A turkey vulture groaned from above, an utterance of want from a throat without voice. The darkness stained the sand like a burn, and was a burn, in that this layer upon time would be marked by firefight and gunpowder and when these bodies were overlaid with sandstone as the trilobites had been that was all they would smell of when unearthed. The buzzard circled. It would feed soon.

“There’s a thin balance between the things you’re given and the way you can make things be,” said the man that had raised his children alone.
“This place takes somethin from you. As you take from it, each time it takes a bit back. Only a bit at a time. Don’t let it sneak up on you.” “You” meaning both Wyatt and Lucy, as the father had no reason to differentiate between them, so rarely used their individual names.

“You know, the first one [man you killed] is the only one that never leaves.
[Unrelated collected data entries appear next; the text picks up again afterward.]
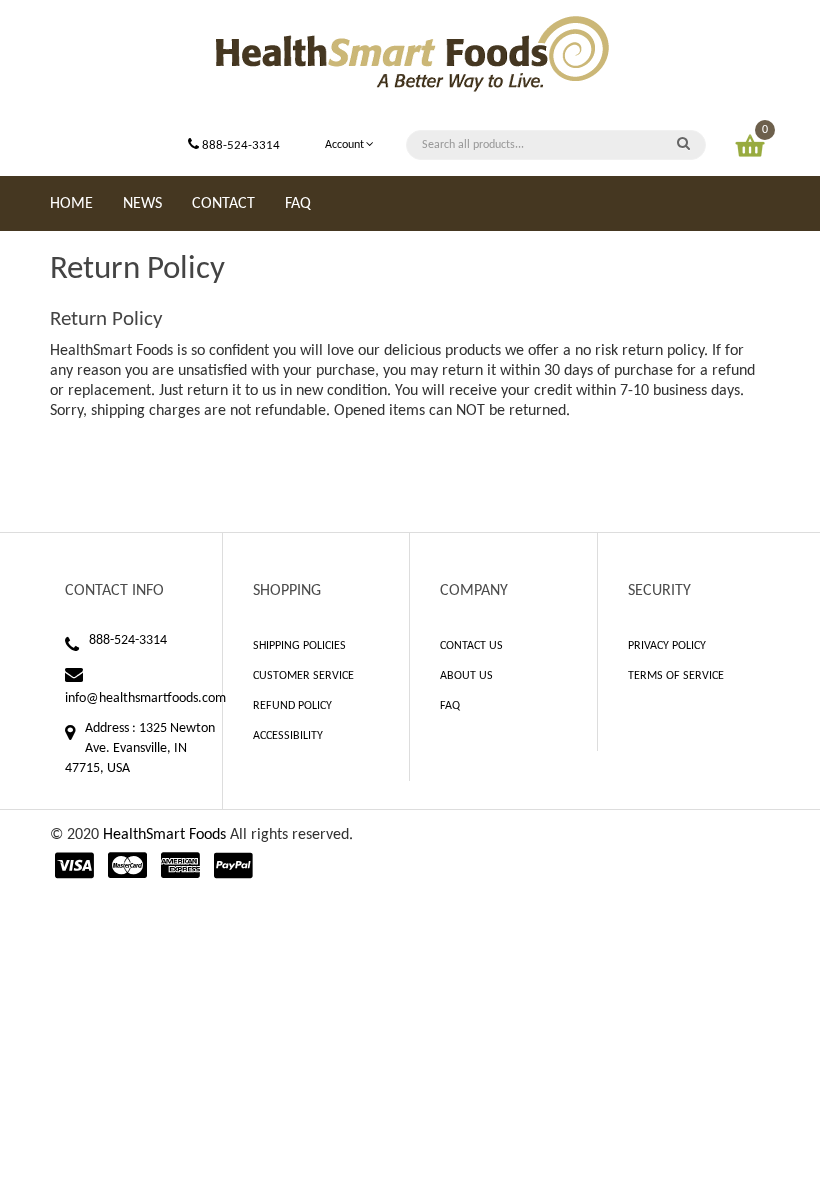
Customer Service (303, 676)
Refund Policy (292, 706)
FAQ (450, 706)
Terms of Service (676, 676)
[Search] (683, 145)
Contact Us (471, 646)
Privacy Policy (667, 646)
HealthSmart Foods (164, 835)
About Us (466, 676)
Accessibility (288, 736)
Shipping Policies (299, 646)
Like the first animal you kill. But the others go. I’d bet the faces of those you killed today are already gone.”

“The nature of men.”
“What nature is that?”
“Survival. Fighting to live. The concept of ‘living’ is a construct. It’s the only state any of us have experienced and so we have nothing to compare it to, nothin else we’ve ever been. In itself, it doesn’t mean anything. But if you bring in the threat of death, suddenly it’s got a definition by opposites. You can see living and not-living right there in front of you. It’s only in those minutes that you’re actively aware that you’re living.”

“Fate is only a number, a count of how much time you have left.”